━━━ DATASET CONTENT

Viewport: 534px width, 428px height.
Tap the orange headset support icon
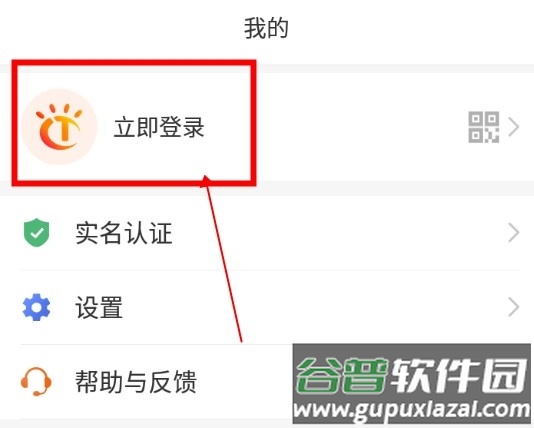coord(36,381)
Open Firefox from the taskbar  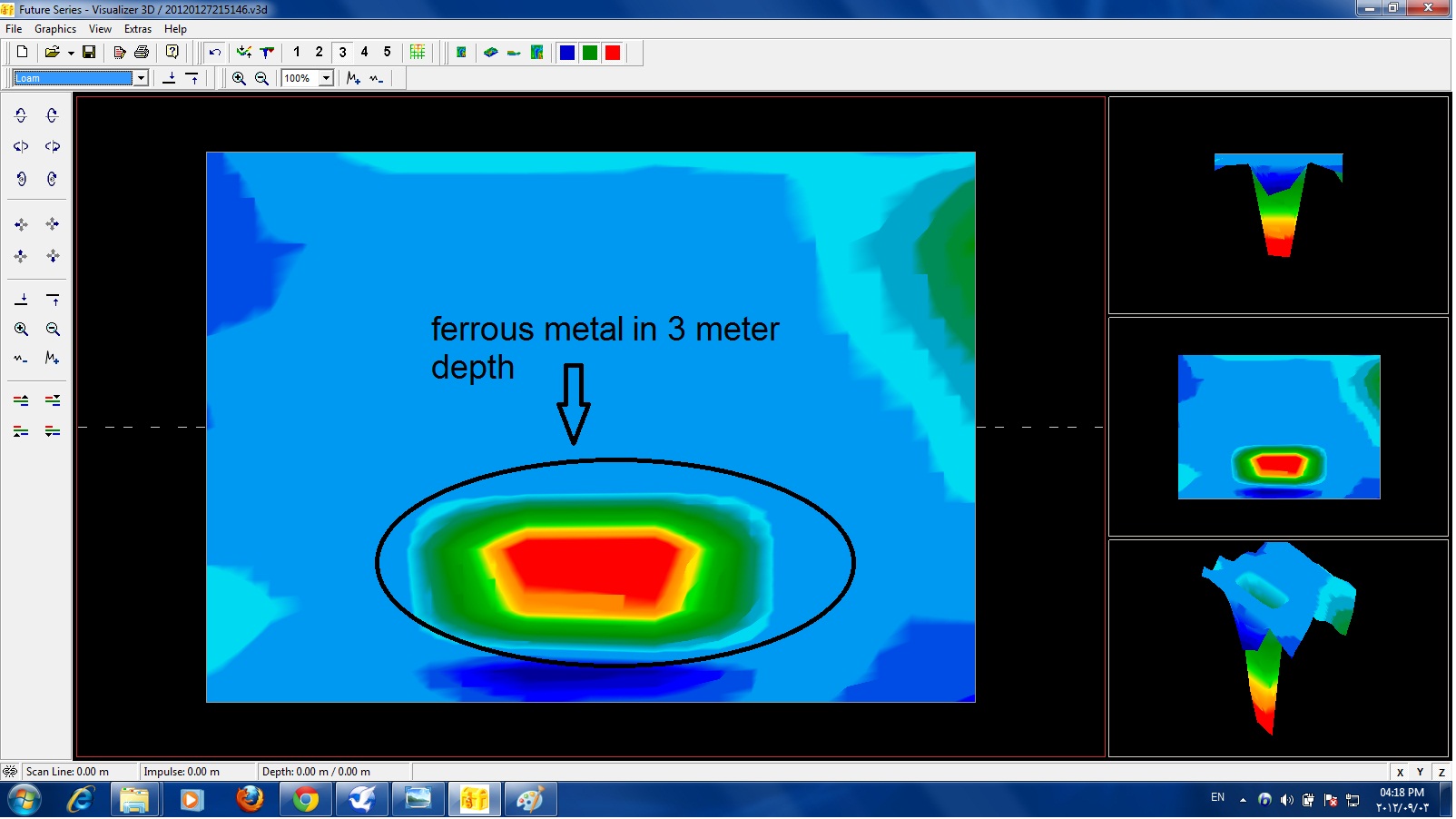[x=250, y=800]
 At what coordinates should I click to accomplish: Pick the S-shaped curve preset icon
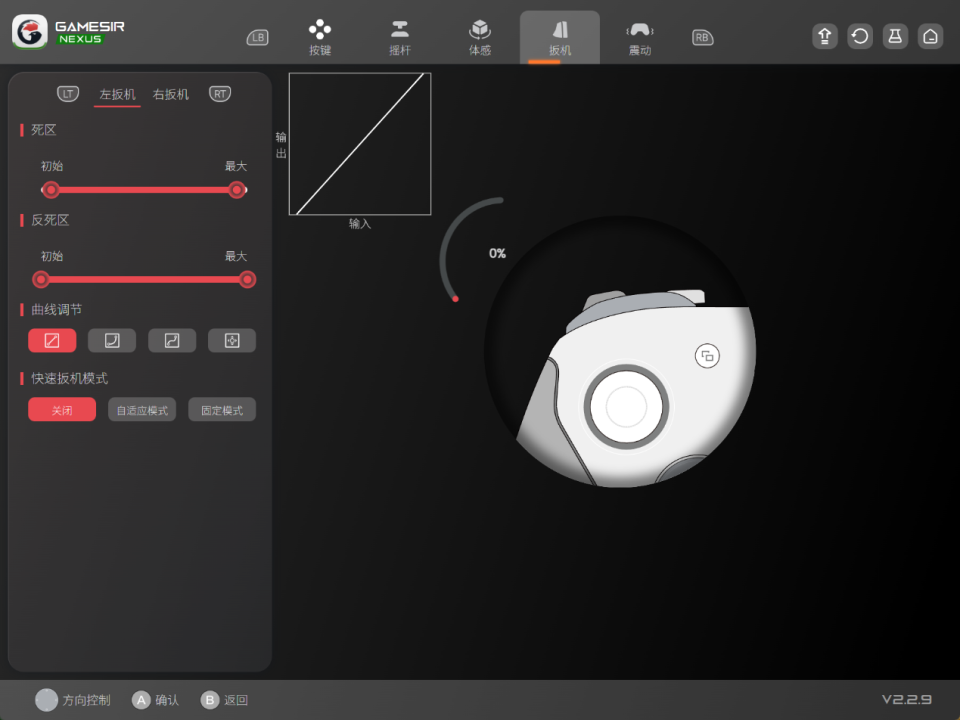tap(172, 341)
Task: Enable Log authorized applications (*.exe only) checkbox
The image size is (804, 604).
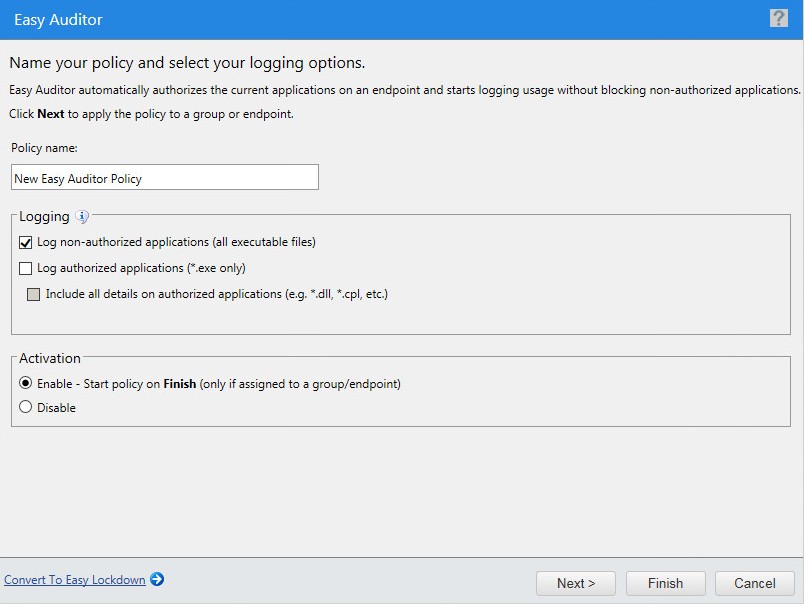Action: point(26,268)
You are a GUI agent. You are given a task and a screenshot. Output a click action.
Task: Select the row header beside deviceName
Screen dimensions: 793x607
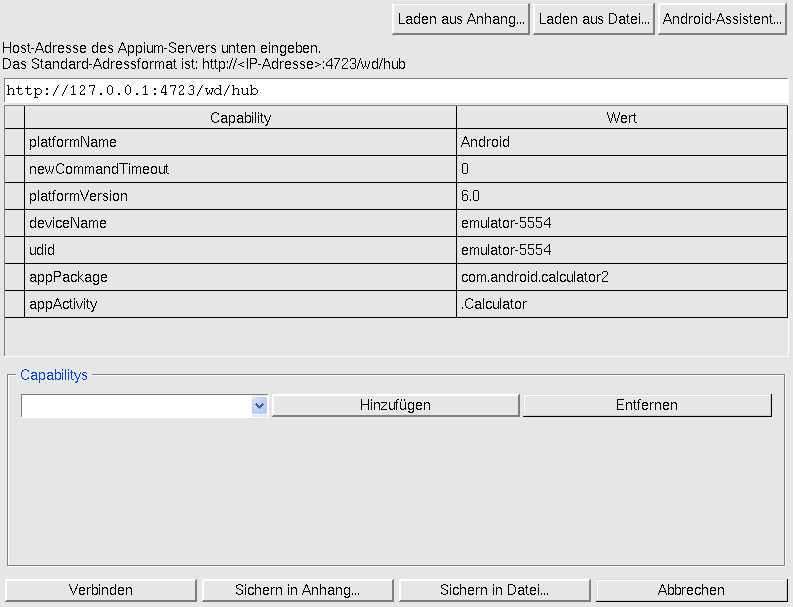point(14,223)
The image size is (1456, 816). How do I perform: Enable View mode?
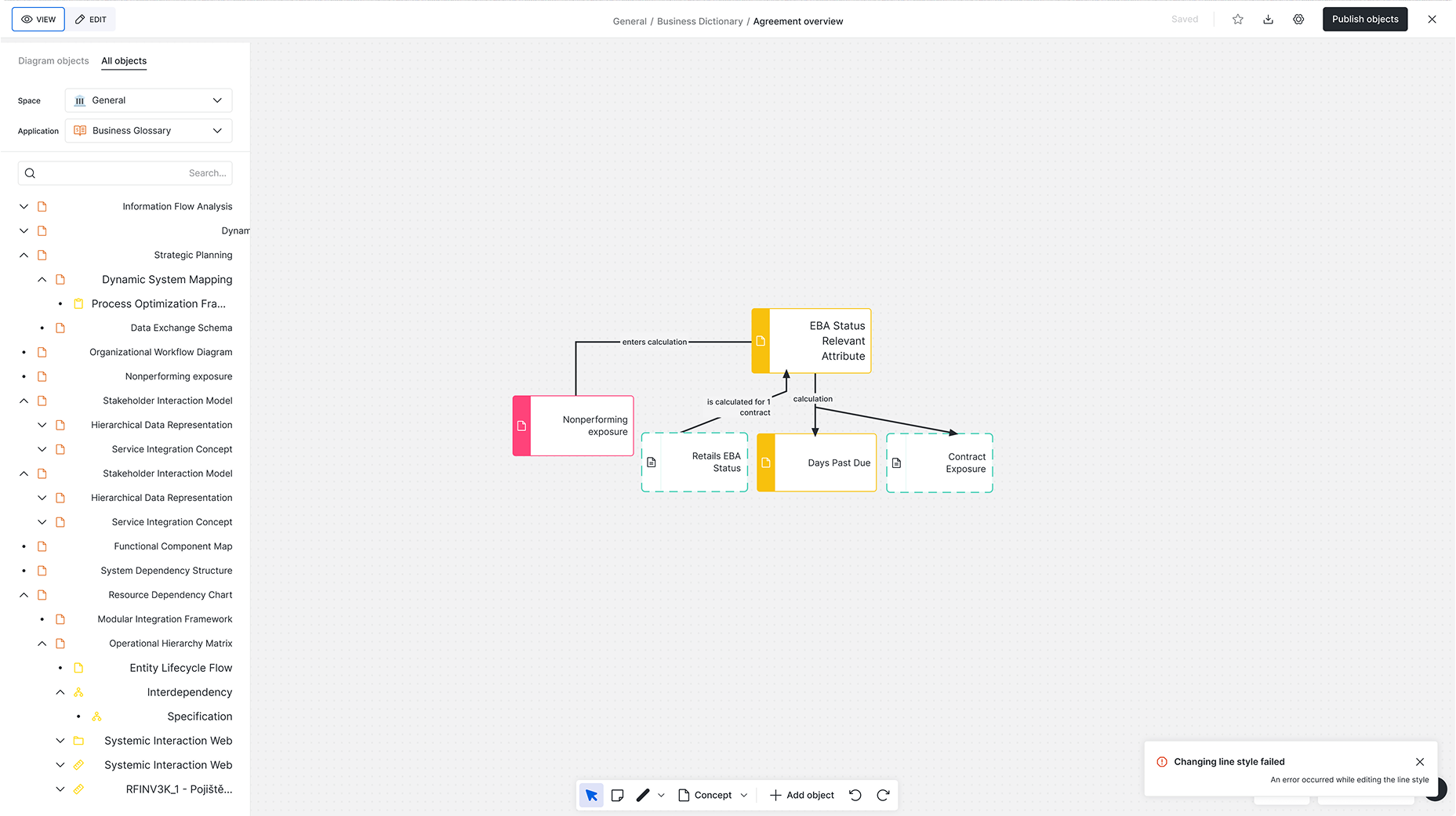click(x=38, y=19)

━━━━━━

WORK INSTRUCTIONS: Render the stretch of records from the line containing "Task: Enable Log" through the end of the records as a two-column CSV with the columns "prompt" and "target." Give one row per record, and put its text and its answer each in a single quoted field with line breaks replaced by spaces. Leave the pictures out.

THE COMPLETED TASK:
prompt,target
"Task: Enable Log authorized applications (*.exe only) checkbox The image size is (804, 604).","Action: point(26,268)"
"You are a GUI agent. You are given a task and a screenshot. Output a click action. Task: Select the row header beside deviceName Screen dimensions: 793x607","point(14,223)"
"The image size is (1456, 816). How do I perform: Enable View mode?","click(x=38, y=19)"